- White, c. 1920

Personal information
- Full name: Robert W. White
- Born: June 2, 1876 St Andrews, Scotland
- Died: July 15, 1959, aged 83 Myrtle Beach, South Carolina, U.S.
- Sporting nationality: Scotland United States
- Children: 3

Career
- College: University of Wisconsin-Madison
- Turned professional: c. 1892
- Former tour: PGA Tour

Best results in major championships
- Masters Tournament: DNP
- PGA Championship: DNP
- U.S. Open: 28th: 1897
- The Open Championship: DNP

Achievements and awards
- PGA Hall of Fame: 1994

= Robert W. White (golfer) =

Scottish golfer (1876–1959)

Robert W. White (June 2, 1876 – July 15, 1959) was born in St Andrews, Scotland, and was a school teacher there before emigrating in 1894 to the United States to study agronomy at the University of Wisconsin-Madison. He worked as a professional and greenkeeper at several clubs and was an excellent clubmaker. He first took up a post as professional at the Myopia Hunt Club in 1895 and served at a number of other clubs, including Shawnee Country Club in 1914. White helped many young men from the British Isles find work in the United States as golf professionals and greenkeepers. White, who was best known as a golf course architect and golf administrator, was an accomplished golfer but didn't post many notable results.
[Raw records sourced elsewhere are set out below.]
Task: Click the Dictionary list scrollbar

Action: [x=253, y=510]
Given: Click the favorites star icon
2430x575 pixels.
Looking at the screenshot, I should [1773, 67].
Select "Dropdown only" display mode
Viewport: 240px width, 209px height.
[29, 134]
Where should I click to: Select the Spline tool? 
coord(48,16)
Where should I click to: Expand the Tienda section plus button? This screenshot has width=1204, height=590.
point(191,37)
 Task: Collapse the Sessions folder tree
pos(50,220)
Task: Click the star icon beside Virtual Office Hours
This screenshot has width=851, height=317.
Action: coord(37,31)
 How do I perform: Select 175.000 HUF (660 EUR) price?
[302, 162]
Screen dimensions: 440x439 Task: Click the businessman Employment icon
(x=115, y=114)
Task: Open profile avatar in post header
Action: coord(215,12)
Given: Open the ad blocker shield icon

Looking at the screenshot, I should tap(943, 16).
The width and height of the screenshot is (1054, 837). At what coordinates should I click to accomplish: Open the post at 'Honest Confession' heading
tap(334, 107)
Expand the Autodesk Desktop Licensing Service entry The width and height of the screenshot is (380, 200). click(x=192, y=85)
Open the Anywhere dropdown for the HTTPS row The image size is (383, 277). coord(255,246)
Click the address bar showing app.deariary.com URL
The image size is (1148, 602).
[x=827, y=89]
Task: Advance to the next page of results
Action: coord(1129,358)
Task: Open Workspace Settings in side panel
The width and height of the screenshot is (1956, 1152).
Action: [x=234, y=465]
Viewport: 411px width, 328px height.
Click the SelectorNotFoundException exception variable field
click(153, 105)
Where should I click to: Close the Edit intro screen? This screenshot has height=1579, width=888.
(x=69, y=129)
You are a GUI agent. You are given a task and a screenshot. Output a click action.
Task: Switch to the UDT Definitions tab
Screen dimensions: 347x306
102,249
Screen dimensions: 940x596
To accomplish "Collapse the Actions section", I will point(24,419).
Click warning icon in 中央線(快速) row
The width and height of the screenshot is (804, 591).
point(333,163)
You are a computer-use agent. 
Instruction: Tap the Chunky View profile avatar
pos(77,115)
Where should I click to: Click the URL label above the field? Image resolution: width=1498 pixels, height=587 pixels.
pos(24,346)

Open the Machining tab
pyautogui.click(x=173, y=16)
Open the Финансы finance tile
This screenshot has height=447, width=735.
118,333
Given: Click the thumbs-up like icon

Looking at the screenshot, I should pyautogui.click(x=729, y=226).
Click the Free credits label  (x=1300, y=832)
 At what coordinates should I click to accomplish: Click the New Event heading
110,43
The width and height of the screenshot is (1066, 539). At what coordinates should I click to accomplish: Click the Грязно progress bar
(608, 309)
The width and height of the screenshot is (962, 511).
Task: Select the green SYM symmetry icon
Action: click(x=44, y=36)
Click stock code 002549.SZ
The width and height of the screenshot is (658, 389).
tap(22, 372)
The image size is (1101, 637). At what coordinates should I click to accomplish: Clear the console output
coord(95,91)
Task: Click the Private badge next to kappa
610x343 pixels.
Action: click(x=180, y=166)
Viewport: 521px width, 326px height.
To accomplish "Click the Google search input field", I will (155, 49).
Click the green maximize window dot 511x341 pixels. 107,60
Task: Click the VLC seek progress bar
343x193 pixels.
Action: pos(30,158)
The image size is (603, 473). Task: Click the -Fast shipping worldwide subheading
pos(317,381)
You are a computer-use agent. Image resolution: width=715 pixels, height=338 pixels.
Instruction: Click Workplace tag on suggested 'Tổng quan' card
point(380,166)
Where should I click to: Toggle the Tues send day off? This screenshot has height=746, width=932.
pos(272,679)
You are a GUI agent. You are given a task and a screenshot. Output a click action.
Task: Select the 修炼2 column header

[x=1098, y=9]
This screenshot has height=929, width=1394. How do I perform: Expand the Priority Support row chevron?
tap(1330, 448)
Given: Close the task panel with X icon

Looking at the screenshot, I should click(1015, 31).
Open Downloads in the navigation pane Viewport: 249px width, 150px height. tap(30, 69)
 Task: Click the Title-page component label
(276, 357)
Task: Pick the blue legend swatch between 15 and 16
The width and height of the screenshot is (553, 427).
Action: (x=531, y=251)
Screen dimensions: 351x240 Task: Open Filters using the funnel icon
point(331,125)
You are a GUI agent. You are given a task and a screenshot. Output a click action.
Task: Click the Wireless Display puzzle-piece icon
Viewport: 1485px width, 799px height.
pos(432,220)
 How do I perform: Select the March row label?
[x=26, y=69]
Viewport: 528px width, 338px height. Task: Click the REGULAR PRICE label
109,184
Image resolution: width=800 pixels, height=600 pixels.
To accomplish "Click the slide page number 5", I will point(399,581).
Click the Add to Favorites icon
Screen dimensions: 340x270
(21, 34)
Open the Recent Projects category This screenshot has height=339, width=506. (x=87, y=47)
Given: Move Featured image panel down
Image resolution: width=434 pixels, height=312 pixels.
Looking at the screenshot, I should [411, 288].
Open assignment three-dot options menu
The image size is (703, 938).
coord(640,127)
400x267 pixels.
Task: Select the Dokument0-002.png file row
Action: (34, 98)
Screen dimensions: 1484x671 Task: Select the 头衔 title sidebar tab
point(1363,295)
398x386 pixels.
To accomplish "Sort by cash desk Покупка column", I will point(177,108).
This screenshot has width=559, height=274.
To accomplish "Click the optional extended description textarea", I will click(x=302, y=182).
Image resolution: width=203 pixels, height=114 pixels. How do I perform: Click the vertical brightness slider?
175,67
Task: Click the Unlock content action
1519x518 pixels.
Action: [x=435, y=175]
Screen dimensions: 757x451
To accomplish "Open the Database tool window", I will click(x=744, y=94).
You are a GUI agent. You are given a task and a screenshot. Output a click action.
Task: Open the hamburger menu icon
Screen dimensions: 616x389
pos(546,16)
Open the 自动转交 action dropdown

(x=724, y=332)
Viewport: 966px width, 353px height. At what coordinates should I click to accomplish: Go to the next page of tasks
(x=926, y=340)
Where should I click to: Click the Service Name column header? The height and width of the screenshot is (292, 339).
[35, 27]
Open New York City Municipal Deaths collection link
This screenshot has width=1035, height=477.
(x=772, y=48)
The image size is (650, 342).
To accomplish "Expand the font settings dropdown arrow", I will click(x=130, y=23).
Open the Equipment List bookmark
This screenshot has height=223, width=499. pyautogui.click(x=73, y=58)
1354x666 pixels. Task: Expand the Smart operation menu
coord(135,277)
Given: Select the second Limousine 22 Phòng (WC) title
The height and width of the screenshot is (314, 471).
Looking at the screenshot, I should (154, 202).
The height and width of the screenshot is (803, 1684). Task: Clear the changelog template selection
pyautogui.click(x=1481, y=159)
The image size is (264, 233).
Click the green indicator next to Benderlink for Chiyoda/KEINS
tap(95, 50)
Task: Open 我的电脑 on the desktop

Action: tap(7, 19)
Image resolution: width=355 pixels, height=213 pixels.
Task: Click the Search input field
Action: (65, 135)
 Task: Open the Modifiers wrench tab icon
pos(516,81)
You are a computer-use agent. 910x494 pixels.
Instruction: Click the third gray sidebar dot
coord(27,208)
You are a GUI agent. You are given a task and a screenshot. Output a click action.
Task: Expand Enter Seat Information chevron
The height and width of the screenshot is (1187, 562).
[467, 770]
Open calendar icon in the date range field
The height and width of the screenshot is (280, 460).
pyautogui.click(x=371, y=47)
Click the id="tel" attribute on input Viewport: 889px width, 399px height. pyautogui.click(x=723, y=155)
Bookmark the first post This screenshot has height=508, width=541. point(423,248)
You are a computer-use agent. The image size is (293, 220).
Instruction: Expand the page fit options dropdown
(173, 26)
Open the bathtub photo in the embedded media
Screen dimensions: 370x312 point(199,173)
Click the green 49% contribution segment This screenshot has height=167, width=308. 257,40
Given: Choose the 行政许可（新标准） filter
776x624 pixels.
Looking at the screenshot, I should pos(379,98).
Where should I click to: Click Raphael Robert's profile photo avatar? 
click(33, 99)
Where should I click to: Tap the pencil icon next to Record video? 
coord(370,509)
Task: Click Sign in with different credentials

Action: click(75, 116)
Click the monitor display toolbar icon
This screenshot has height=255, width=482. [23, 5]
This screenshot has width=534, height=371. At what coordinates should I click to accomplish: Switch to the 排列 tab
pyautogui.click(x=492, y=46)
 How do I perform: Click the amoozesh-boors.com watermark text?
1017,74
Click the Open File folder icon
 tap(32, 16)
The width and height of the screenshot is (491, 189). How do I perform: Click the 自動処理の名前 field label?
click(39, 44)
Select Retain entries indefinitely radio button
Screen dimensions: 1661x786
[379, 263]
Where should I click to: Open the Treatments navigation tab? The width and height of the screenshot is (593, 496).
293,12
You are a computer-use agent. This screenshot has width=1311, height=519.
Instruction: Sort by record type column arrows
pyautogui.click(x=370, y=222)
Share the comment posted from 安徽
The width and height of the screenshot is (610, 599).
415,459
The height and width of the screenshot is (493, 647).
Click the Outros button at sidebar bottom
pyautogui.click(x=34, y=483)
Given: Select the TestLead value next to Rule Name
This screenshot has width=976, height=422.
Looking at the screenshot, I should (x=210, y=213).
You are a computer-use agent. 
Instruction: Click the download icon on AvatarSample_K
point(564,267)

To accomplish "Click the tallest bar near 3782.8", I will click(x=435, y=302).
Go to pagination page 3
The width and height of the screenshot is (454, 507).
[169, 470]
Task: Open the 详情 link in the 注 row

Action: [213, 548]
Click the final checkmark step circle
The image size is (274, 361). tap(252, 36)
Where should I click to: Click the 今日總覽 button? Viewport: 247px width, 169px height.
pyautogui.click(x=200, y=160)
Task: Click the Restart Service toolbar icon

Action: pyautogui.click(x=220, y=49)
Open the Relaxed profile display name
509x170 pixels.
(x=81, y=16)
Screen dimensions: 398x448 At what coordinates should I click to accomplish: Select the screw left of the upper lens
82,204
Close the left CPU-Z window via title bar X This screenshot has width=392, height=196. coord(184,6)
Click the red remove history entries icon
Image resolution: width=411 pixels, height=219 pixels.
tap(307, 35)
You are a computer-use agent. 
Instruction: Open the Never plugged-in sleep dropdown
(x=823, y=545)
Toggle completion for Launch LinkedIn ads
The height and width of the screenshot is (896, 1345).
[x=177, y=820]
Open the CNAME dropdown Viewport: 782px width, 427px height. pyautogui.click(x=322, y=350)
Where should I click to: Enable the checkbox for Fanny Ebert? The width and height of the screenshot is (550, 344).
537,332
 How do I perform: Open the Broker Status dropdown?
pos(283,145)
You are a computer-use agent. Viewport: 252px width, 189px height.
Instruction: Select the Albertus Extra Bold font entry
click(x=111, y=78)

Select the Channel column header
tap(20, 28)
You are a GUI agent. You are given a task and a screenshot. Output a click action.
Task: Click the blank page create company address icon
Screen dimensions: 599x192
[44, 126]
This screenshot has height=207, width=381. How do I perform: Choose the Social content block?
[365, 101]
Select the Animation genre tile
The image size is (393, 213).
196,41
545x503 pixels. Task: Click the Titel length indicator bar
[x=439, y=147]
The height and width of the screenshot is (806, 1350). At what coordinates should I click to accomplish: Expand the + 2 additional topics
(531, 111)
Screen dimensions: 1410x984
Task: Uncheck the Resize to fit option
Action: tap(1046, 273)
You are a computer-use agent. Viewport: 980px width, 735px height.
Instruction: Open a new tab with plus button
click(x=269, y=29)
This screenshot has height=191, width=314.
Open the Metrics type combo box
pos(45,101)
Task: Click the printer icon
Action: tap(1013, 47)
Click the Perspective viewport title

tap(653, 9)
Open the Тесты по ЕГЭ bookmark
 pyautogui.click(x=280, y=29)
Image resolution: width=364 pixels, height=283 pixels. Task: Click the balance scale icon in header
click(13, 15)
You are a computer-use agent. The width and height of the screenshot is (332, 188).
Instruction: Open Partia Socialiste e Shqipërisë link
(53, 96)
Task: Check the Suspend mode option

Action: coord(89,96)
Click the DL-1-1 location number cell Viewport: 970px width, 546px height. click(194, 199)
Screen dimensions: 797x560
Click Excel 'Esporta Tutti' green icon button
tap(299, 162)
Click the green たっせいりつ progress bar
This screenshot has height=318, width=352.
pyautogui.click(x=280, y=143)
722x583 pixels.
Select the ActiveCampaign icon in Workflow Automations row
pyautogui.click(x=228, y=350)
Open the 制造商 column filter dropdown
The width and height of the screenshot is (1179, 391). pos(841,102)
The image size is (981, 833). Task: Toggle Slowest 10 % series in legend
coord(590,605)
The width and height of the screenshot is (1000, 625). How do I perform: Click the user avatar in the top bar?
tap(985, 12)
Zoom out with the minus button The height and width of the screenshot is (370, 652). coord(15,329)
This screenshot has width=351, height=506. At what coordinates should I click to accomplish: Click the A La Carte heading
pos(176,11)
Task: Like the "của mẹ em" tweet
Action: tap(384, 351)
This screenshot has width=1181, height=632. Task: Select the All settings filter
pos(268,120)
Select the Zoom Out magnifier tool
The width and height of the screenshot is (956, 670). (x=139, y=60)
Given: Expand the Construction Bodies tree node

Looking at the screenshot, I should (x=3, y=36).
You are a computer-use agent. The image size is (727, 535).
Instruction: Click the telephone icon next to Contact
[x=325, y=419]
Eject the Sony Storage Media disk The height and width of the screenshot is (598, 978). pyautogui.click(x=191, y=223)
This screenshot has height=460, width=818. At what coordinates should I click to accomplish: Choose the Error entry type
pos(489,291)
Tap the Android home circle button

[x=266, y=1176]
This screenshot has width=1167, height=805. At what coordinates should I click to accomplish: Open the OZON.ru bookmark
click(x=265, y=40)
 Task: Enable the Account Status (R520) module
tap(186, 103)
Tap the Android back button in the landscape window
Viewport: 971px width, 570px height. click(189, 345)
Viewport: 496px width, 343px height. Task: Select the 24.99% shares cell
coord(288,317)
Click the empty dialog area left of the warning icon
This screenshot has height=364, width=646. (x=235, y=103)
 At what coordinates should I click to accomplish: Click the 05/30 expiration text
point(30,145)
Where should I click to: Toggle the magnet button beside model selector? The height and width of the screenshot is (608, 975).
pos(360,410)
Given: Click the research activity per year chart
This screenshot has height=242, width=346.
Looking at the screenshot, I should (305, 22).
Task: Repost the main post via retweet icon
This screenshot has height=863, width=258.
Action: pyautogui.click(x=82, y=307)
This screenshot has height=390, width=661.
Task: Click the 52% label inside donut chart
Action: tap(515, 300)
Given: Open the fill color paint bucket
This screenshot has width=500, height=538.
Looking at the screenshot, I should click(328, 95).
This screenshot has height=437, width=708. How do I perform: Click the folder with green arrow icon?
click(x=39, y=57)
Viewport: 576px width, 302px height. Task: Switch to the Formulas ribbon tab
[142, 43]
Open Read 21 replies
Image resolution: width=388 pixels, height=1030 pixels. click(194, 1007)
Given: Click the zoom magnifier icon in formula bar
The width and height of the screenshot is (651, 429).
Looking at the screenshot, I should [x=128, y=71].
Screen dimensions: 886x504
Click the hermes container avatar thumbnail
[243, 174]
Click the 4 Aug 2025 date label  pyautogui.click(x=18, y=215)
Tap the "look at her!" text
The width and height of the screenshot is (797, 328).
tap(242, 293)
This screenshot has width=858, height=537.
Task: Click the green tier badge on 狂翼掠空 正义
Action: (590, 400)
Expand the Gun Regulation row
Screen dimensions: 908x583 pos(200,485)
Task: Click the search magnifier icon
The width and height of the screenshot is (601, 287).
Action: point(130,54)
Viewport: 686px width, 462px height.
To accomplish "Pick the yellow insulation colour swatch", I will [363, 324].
He entered and played in a few U.S. Open tournaments around the turn of the century, in 1897 and again in 1901. In the 1897 U.S. Open, White carded rounds of 89-97=186 and finished well back in the field.

White served as president of the Western Professional Golfers' Association in 1908 and became the first president of the Professional Golfers' Association of America in 1916. He held the office through 1919. During his career he also designed a number of golf courses, many located in eastern Pennsylvania. White also was one of the founders of the American Society of Golf Course Architects. He was inducted into the PGA Hall of Fame in 1994. White is also credited with the initial design and construction of the first putting green for Dwight Eisenhower at The White House in Washington D.C. in 1954.

==Courses designed==
Note: This list may be incomplete.

Source:

- Berkleigh Country Club, Kutztown, Pennsylvania
- Blue at East Potomac Public Golf Course - Public, Washington, D.C.
- Blue/Red at Buck Hill Falls Golf Club, Buck Hill Falls, Pennsylvania
- Cincinnati Country Club, Cincinnati, Ohio
- Edward B. McLean Estate Private Golf Course at Wisconsin Avenue, Washington, D.C.
- Glen Brook Country Club, Stroudsburg, Pennsylvania
- Green Brook Country Club North Caldwell, New Jersey
- Green Hills Golf Course, Birdsboro, Pennsylvania
- Harkers Hollow Golf Club, Phillipsburg, New Jersey
- Longue Vue Club, Verona, Pennsylvania
- Manasquan River Golf Club, Brielle, New Jersey
- Northampton Country Club, Easton, Pennsylvania
- Ocean Forest Country Club, also known as Pine Lakes Country Club, Myrtle Beach, South Carolina, listed on the National Register of Historic Places in 1996.
- Pine Lakes Country Club, Myrtle Beach, South Carolina
- Red at East Potomac Public Golf Course, Washington, D.C.
- Red/White at Buck Hill Falls Golf Club, Buck Hill Falls, Pennsylvania
- Richmond County Country Club, Staten Island, New York
- Rockland Country Club, Sparkill, New York
- Shorehaven Golf Club, East Norwalk, Connecticut
- Silver Spring Country Club, Ridgefield, Connecticut
- Skytop Lodge, Skytop, Pennsylvania
- Swamp Fox Golf Club, Greeleyville, South Carolina
- Water Gap Country Club, Delaware Water Gap, Pennsylvania
- White at East Potomac Public Golf Course, Washington, D.C.

==Death==
White died in Myrtle Beach, South Carolina, in July 1959. He was survived by a son and two daughters.